• [Records shown]
-- begin --

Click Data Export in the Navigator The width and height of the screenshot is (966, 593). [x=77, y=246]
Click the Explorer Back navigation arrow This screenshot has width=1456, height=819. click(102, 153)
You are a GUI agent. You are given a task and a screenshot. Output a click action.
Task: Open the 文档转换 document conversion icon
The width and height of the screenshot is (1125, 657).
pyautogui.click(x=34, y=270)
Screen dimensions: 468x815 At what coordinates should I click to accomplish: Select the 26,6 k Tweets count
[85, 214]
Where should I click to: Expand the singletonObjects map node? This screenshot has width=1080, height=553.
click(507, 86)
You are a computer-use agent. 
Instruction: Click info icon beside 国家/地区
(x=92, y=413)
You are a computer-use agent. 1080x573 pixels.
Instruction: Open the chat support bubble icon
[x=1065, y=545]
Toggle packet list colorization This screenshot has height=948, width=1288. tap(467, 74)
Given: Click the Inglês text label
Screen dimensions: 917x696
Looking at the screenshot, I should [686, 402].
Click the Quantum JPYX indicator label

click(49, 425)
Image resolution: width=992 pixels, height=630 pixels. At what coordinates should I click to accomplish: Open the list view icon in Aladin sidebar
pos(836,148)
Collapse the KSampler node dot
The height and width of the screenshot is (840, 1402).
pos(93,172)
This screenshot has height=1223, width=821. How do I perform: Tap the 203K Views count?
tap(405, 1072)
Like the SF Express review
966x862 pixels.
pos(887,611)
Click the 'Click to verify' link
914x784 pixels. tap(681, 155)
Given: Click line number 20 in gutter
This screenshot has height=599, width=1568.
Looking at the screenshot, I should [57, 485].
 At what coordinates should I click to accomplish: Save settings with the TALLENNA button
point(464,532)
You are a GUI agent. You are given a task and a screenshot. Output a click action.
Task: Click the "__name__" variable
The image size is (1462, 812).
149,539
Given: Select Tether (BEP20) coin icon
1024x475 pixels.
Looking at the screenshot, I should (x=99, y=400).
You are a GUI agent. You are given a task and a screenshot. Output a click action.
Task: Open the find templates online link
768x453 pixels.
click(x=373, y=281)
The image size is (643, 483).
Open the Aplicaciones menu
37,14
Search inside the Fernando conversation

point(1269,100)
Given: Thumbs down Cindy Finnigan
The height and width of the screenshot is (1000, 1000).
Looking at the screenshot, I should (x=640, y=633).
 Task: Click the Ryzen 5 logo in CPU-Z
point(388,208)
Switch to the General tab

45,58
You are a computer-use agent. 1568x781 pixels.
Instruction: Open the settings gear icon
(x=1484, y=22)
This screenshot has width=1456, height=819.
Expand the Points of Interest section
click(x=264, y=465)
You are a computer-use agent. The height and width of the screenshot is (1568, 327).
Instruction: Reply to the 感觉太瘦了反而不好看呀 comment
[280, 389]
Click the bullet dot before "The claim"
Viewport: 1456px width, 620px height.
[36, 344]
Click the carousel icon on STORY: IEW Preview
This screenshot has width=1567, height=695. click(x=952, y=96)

-- end --

• [Job]
Please copy all of the rows above exactly, line for line.

• [Finished task]
Click Data Export in the Navigator The width and height of the screenshot is (966, 593). [x=77, y=246]
Click the Explorer Back navigation arrow This screenshot has width=1456, height=819. click(102, 153)
You are a GUI agent. You are given a task and a screenshot. Output a click action.
Task: Open the 文档转换 document conversion icon
The width and height of the screenshot is (1125, 657).
pyautogui.click(x=34, y=270)
Screen dimensions: 468x815 At what coordinates should I click to accomplish: Select the 26,6 k Tweets count
[85, 214]
Where should I click to: Expand the singletonObjects map node? This screenshot has width=1080, height=553.
click(507, 86)
You are a computer-use agent. 
Instruction: Click info icon beside 国家/地区
(x=92, y=413)
You are a computer-use agent. 1080x573 pixels.
Instruction: Open the chat support bubble icon
[x=1065, y=545]
Toggle packet list colorization This screenshot has height=948, width=1288. tap(467, 74)
Given: Click the Inglês text label
Screen dimensions: 917x696
Looking at the screenshot, I should [686, 402].
Click the Quantum JPYX indicator label

click(49, 425)
Image resolution: width=992 pixels, height=630 pixels. At what coordinates should I click to accomplish: Open the list view icon in Aladin sidebar
pos(836,148)
Collapse the KSampler node dot
The height and width of the screenshot is (840, 1402).
pos(93,172)
This screenshot has height=1223, width=821. How do I perform: Tap the 203K Views count?
tap(405, 1072)
Like the SF Express review
966x862 pixels.
pos(887,611)
Click the 'Click to verify' link
914x784 pixels. tap(681, 155)
Given: Click line number 20 in gutter
This screenshot has height=599, width=1568.
Looking at the screenshot, I should [57, 485].
 At what coordinates should I click to accomplish: Save settings with the TALLENNA button
point(464,532)
You are a GUI agent. You are given a task and a screenshot. Output a click action.
Task: Click the "__name__" variable
The image size is (1462, 812).
149,539
Given: Select Tether (BEP20) coin icon
1024x475 pixels.
Looking at the screenshot, I should (x=99, y=400).
You are a GUI agent. You are given a task and a screenshot. Output a click action.
Task: Open the find templates online link
768x453 pixels.
click(x=373, y=281)
The image size is (643, 483).
Open the Aplicaciones menu
37,14
Search inside the Fernando conversation

point(1269,100)
Given: Thumbs down Cindy Finnigan
The height and width of the screenshot is (1000, 1000).
Looking at the screenshot, I should (x=640, y=633).
 Task: Click the Ryzen 5 logo in CPU-Z
point(388,208)
Switch to the General tab

45,58
You are a computer-use agent. 1568x781 pixels.
Instruction: Open the settings gear icon
(x=1484, y=22)
This screenshot has width=1456, height=819.
Expand the Points of Interest section
click(x=264, y=465)
You are a computer-use agent. The height and width of the screenshot is (1568, 327).
Instruction: Reply to the 感觉太瘦了反而不好看呀 comment
[280, 389]
Click the bullet dot before "The claim"
Viewport: 1456px width, 620px height.
[36, 344]
Click the carousel icon on STORY: IEW Preview
This screenshot has width=1567, height=695. click(x=952, y=96)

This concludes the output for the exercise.